Omelie di Mons. Antonio Donghi

29 aprile 2010

IV DOMENICA DI PASQUA – Anno C, 25 Aprile 2010

Filed under: d. Aprile 2010, Omelie Anno 2010 — papolino25 @ 21:32

Letture: At 13,14.43-52           Ap 7,9.14-17              Gv 10,27-30

OMELIA

Immersi nella gratuità misericordiosa di Dio noi godiamo della presenza del Risorto: è il cammino che la Chiesa ci sta facendo percorrere in questo tempo.

Vedere il Risorto è ritrovare il gusto della vita e il senso della vita è crescere nell’esperienza del Risorto. Ora, nel momento in cui ci poniamo nell’atteggiamento di essere affascinati dal Risorto, Egli ci aiuta a fare un passo più avanti, ad entrare nella vita propria delle tre Persone divine.

E’ quello che Gesù questa mattina potrebbe volerci regalare attraverso il testo evangelico ascoltato: il Risorto ci colloca nel meraviglioso rapporto che esiste tra lui e il Padre: “Io e il Padre siamo una cosa sola” ha detto Gesù, quindi, la bellezza dell’esperienza del Risorto è entrare in questa comunione che esiste tra il Padre e il Figlio.

In certo qual modo l’incontro con il Risorto è un passaggio: vedere il Risorto per godere questa vita di comunione che esiste tra il Padre e il Figlio.

E’ il senso stesso della nostra esistenza e della meta verso la quale tendiamo continuamente dove, nell’eternità beata,  vivremo eternamente questa comunione: Padre – Figlio – nello Spirito Santo.
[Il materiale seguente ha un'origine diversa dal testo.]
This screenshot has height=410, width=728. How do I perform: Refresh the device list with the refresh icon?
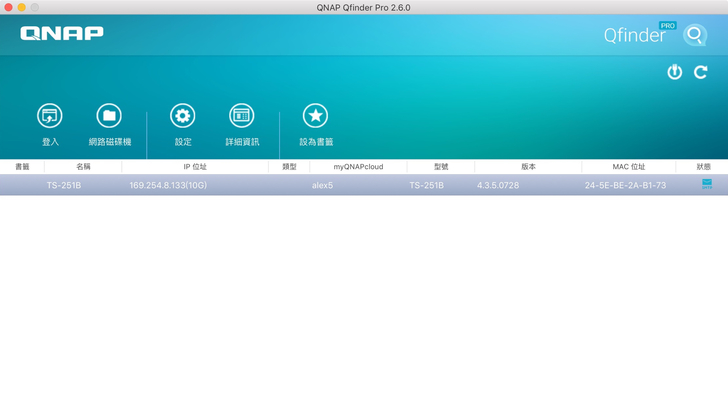point(701,72)
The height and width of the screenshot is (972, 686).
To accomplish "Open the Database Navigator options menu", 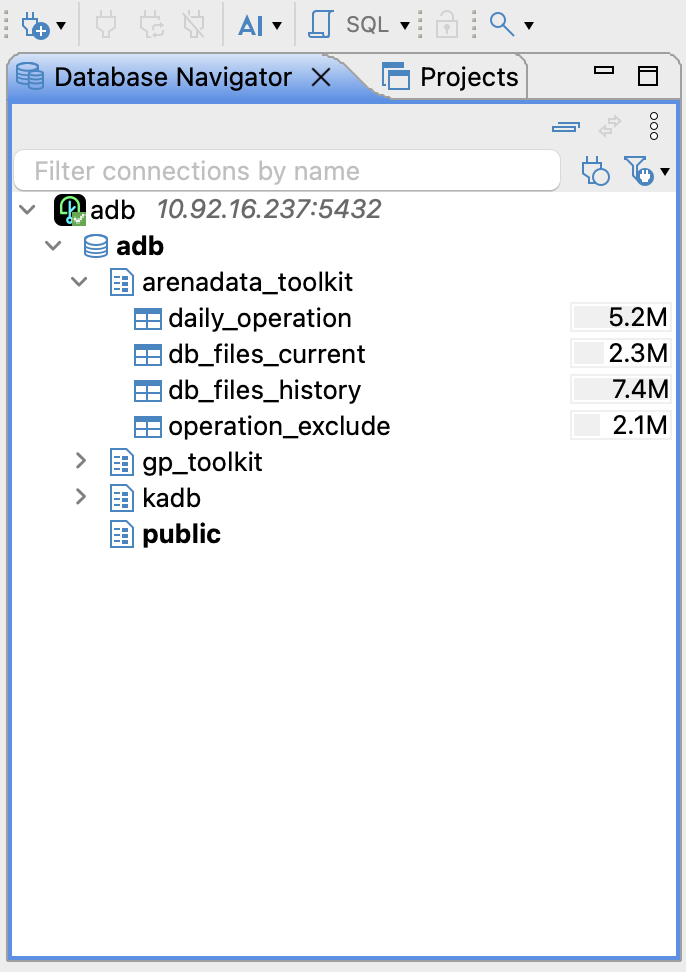I will (654, 127).
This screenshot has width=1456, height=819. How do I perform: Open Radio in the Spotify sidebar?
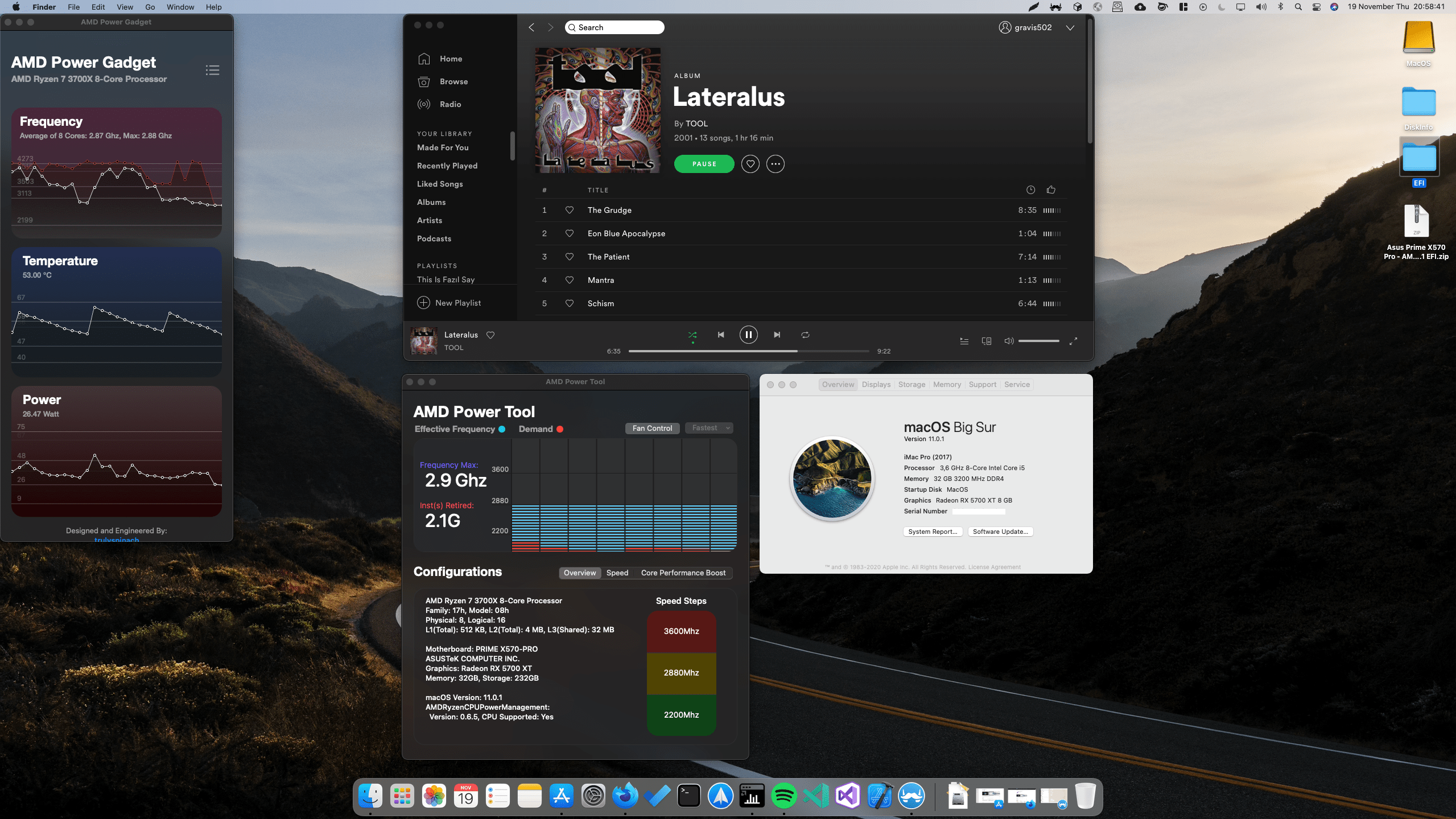(450, 104)
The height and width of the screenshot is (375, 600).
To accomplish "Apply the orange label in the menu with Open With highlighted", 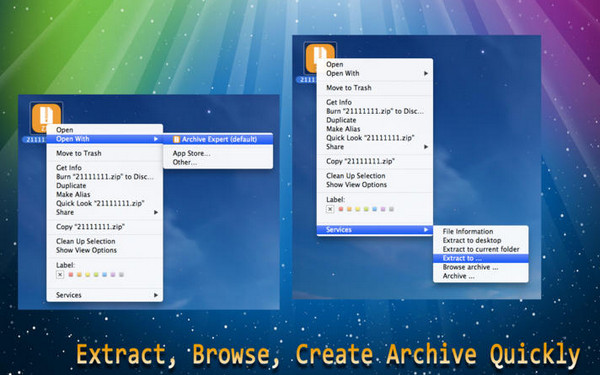I will click(79, 275).
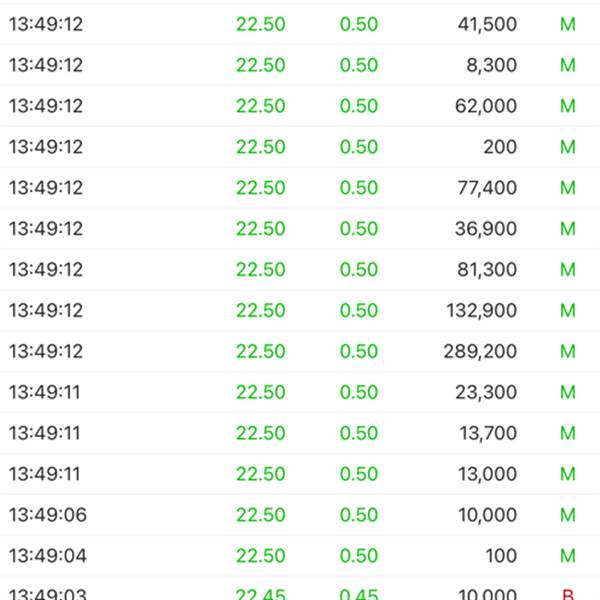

Tuttavia di fronte a questa grande visione che ricolma di speranza la nostra esistenza perché ci porta fuori dalle nostre solitudini e ci immerge in ciò che veramente vale, in noi nasce la domanda se sia veramente possibile entrare in questa affascinante avventura.

Gesù questa mattina – attraverso due espressioni – ci dice che questa avventura è possibile perché siamo nelle mani di Dio.

E’ molto bello come Gesù utilizzi, nel linguaggio di Giovanni, l’immagine delle mani: siamo nelle mani del Figlio, siamo nelle mani del Padre.

Essere nelle mani è sicurezza.

La grandezza della nostra vita quando la vogliamo leggere nel senso più profondo è una vita nelle mani di Dio dalle quali – lo ha detto Gesù – noi non possiamo mai scappare e “nessuno –  ha detto Gesù – le strapperà dalle mie mani”. Ecco perché il cristiano quando cammina nella storia ha questa percezione fondamentale: sono nelle mani di Dio. Spesso l’uomo è ricco di interrogativi, di problematiche… l’uomo pensando molto a se stesso complica sempre ciò che è semplice… il cristiano ritrova la serenità quando coglie la sua esistenza nelle mani di Dio.

Dove abito, dice il cristiano a Gesù, e Gesù risponde: nelle mani mie e del Padre.

Quando, nell’itinerario della nostra esistenza, cogliamo questo aspetto siamo sempre nella fiducia.

Ma questa idea di mani è ancora più profonda perché l’immagine delle mani ci porta all’artista, l’artista che plasma.      Dio non è una statua, Dio è dinamico!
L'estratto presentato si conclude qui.